## Task instructions
Copy each of the records exactly.

## Information provided
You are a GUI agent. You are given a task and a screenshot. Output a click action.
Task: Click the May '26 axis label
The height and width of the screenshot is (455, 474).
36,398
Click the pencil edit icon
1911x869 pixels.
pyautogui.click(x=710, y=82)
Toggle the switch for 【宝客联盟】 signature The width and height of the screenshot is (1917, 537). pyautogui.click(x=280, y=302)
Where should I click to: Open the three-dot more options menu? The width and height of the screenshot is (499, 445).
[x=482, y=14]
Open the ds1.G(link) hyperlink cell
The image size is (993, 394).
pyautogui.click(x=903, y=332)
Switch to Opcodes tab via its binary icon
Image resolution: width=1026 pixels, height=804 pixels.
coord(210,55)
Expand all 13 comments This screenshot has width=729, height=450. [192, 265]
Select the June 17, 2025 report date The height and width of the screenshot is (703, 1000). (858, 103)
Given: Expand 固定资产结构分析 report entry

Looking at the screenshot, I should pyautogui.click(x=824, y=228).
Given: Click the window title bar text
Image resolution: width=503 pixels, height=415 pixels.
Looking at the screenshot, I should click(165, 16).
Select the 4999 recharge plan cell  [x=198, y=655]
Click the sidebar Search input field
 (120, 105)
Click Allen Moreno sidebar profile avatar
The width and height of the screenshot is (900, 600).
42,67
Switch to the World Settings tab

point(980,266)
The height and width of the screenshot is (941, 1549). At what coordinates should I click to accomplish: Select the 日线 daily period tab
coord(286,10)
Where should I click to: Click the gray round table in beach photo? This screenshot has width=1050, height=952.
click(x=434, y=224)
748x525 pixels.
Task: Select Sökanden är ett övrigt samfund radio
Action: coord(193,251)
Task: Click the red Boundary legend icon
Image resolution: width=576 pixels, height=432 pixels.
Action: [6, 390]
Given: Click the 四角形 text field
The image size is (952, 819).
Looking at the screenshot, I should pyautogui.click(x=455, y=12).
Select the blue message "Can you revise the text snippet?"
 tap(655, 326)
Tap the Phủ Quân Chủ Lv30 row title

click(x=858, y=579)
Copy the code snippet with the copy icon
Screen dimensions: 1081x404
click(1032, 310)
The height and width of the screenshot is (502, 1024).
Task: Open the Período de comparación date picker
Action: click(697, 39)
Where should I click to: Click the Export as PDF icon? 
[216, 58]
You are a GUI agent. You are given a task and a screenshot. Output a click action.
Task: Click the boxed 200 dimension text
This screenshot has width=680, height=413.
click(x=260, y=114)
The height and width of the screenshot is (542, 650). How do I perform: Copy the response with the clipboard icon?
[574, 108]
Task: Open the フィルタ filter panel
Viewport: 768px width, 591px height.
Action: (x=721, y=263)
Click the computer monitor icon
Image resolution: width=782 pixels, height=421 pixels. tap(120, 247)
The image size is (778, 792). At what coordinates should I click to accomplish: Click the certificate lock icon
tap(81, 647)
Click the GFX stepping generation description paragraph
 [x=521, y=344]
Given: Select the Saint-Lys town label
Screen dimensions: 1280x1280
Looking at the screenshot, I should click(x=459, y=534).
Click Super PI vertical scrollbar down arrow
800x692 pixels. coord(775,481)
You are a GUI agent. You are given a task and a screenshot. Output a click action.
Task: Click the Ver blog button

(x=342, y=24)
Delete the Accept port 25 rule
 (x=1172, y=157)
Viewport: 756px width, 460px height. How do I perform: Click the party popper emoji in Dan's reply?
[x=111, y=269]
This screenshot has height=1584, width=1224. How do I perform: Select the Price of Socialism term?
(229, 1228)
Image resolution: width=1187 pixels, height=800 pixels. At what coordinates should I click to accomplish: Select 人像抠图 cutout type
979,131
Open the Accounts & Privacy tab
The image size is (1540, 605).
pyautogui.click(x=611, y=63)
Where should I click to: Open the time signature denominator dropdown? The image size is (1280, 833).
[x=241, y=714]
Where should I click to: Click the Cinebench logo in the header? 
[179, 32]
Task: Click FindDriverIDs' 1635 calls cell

## Answer box
You are a GUI agent. You are given a task and a screenshot. Output a click action.
Task: Click the May '26 axis label
The height and width of the screenshot is (455, 474).
36,398
Click the pencil edit icon
1911x869 pixels.
pyautogui.click(x=710, y=82)
Toggle the switch for 【宝客联盟】 signature The width and height of the screenshot is (1917, 537). pyautogui.click(x=280, y=302)
Where should I click to: Open the three-dot more options menu? The width and height of the screenshot is (499, 445).
[x=482, y=14]
Open the ds1.G(link) hyperlink cell
The image size is (993, 394).
pyautogui.click(x=903, y=332)
Switch to Opcodes tab via its binary icon
Image resolution: width=1026 pixels, height=804 pixels.
coord(210,55)
Expand all 13 comments This screenshot has width=729, height=450. [192, 265]
Select the June 17, 2025 report date The height and width of the screenshot is (703, 1000). (858, 103)
Given: Expand 固定资产结构分析 report entry

Looking at the screenshot, I should pyautogui.click(x=824, y=228).
Given: Click the window title bar text
Image resolution: width=503 pixels, height=415 pixels.
Looking at the screenshot, I should click(165, 16).
Select the 4999 recharge plan cell  [x=198, y=655]
Click the sidebar Search input field
 (120, 105)
Click Allen Moreno sidebar profile avatar
The width and height of the screenshot is (900, 600).
42,67
Switch to the World Settings tab

point(980,266)
The height and width of the screenshot is (941, 1549). At what coordinates should I click to accomplish: Select the 日线 daily period tab
coord(286,10)
Where should I click to: Click the gray round table in beach photo? This screenshot has width=1050, height=952.
click(x=434, y=224)
748x525 pixels.
Task: Select Sökanden är ett övrigt samfund radio
Action: coord(193,251)
Task: Click the red Boundary legend icon
Image resolution: width=576 pixels, height=432 pixels.
Action: [6, 390]
Given: Click the 四角形 text field
The image size is (952, 819).
Looking at the screenshot, I should pyautogui.click(x=455, y=12).
Select the blue message "Can you revise the text snippet?"
 tap(655, 326)
Tap the Phủ Quân Chủ Lv30 row title

click(x=858, y=579)
Copy the code snippet with the copy icon
Screen dimensions: 1081x404
click(1032, 310)
The height and width of the screenshot is (502, 1024).
Task: Open the Período de comparación date picker
Action: click(697, 39)
Where should I click to: Click the Export as PDF icon? 
[216, 58]
You are a GUI agent. You are given a task and a screenshot. Output a click action.
Task: Click the boxed 200 dimension text
This screenshot has width=680, height=413.
click(x=260, y=114)
The height and width of the screenshot is (542, 650). How do I perform: Copy the response with the clipboard icon?
[574, 108]
Task: Open the フィルタ filter panel
Viewport: 768px width, 591px height.
Action: (x=721, y=263)
Click the computer monitor icon
Image resolution: width=782 pixels, height=421 pixels. tap(120, 247)
The image size is (778, 792). At what coordinates should I click to accomplish: Click the certificate lock icon
tap(81, 647)
Click the GFX stepping generation description paragraph
 [x=521, y=344]
Given: Select the Saint-Lys town label
Screen dimensions: 1280x1280
Looking at the screenshot, I should click(x=459, y=534).
Click Super PI vertical scrollbar down arrow
800x692 pixels. coord(775,481)
You are a GUI agent. You are given a task and a screenshot. Output a click action.
Task: Click the Ver blog button

(x=342, y=24)
Delete the Accept port 25 rule
 (x=1172, y=157)
Viewport: 756px width, 460px height. How do I perform: Click the party popper emoji in Dan's reply?
[x=111, y=269]
This screenshot has height=1584, width=1224. How do I perform: Select the Price of Socialism term?
(229, 1228)
Image resolution: width=1187 pixels, height=800 pixels. At what coordinates should I click to accomplish: Select 人像抠图 cutout type
979,131
Open the Accounts & Privacy tab
The image size is (1540, 605).
pyautogui.click(x=611, y=63)
Where should I click to: Open the time signature denominator dropdown? The image size is (1280, 833).
[x=241, y=714]
Where should I click to: Click the Cinebench logo in the header? 
[179, 32]
Task: Click FindDriverIDs' 1635 calls cell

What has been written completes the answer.